Feb, 16, 2015

Agents and Brokers are Key to Exchange Sustainability

In-person assistance is an important resource under the Affordable Care Act. With low levels of health literacy and numeracy, a complicated system of subsidies, and many people enrolling in private insurance coverage for the first time ever, expert help can ensure that consumers fully understand the enrollment process and select the best coverage for them.

The ACA set aside millions of dollars for in-person assistance, with the Department of Health and Human Services providing many Navigator grants to states over the past few years.
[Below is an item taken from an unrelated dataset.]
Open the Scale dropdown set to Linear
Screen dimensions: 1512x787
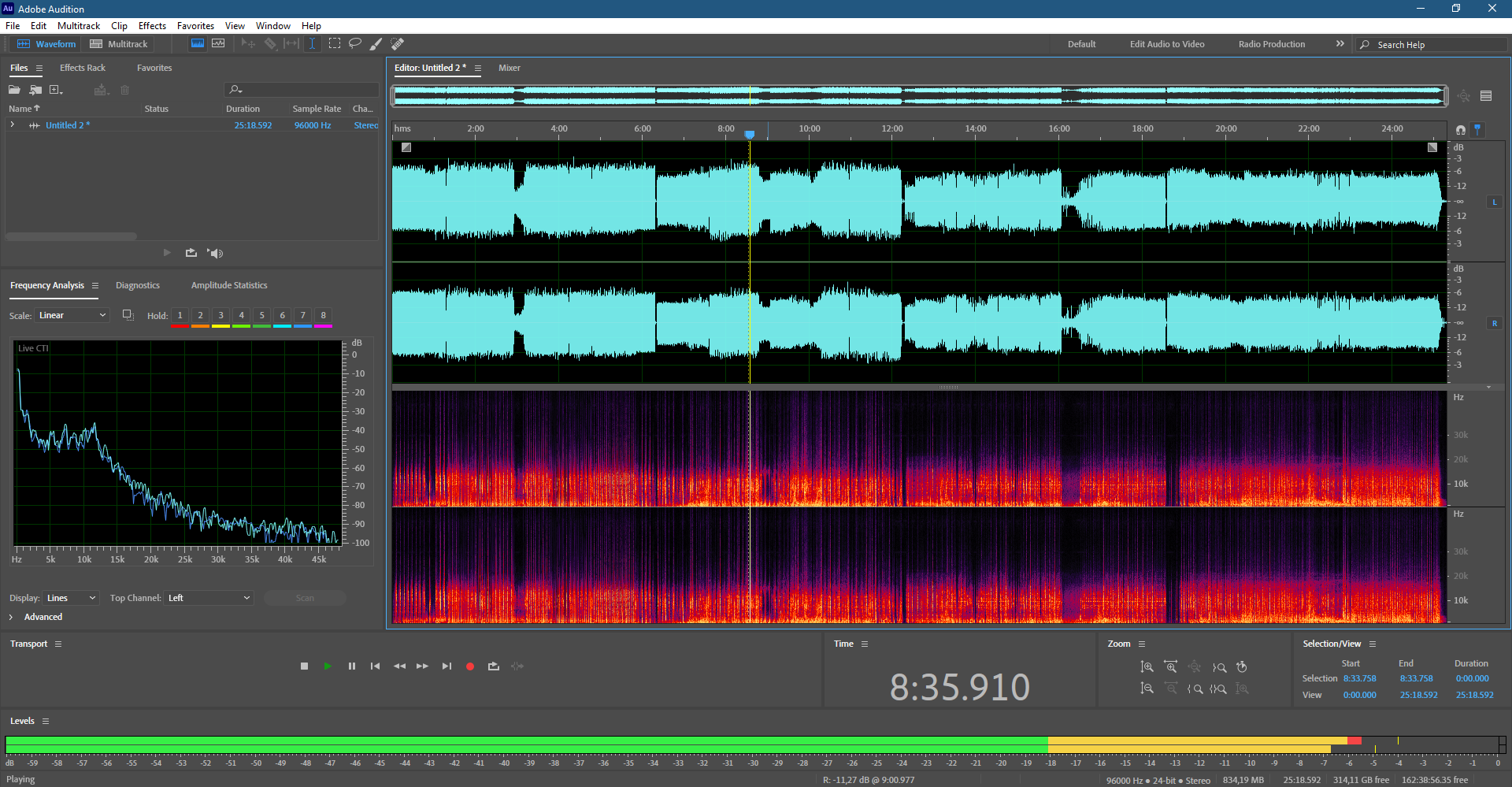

Few states built an in-person assistance apparatus from scratch, with most relying on community groups who had previous experience with social service programs.

Other vital resources for shoppers are health insurance agents and brokers, also known as producers, who have been fixtures of the private health insurance landscape for many years. Their business model is typically based on commissions from insurance carriers, who pass those costs onto consumers in the form of higher premiums. But there’s no question that agents and brokers play a valuable role, especially now with uncertainty surrounding new Navigator grant funding. Some state exchanges did a better job than others engaging the producer community, as this recent report funded by RWJF shows (an overview is available here).

The State Network has observed many benefits from exchanges building strong institutional relationships with agents and brokers. That’s why we funded the development of two pilot programs, in Illinois and Minnesota, to deepen producer engagement.

In Illinois, Wakely Consulting Group helped Get Covered Illinois establish a Producer Program, with the exchange providing co-branded marketing support in exchange for enrollment commitments. The program also ensures producers are equipped to handle Medicaid inquiries, which historically have not been a focus of their business. Last month, the Chicago Tribune described the growing role that producers are playing in ACA enrollment, highlighting the partnership with GCI.

Wakely also worked with Minnesota on a lead agency program. The state exchange, MNsure, is working with six lead agencies, which offer enrollment assistance to anyone walking through their doors, whether they are eligible for Qualified Health Plans or public programs like Medical Assistance and MinnesotaCare. Already, the lead agencies have increased their QHP enrollment over 14 times last year’s numbers.

Ideally, these pilot programs will expand to other states and help ensure that a robust enrollment infrastructure lives beyond the federal funding of in-person assistance. Some states, where agents and brokers are not active in the individual market, may want to consider bringing them into the fold. Integrating producers into the ACA’s plan enrollment and renewal process, familiarizing them with public insurance programs, and generally helping them grow comfortable with the health law will go a long way toward stabilizing the exchanges for years to come.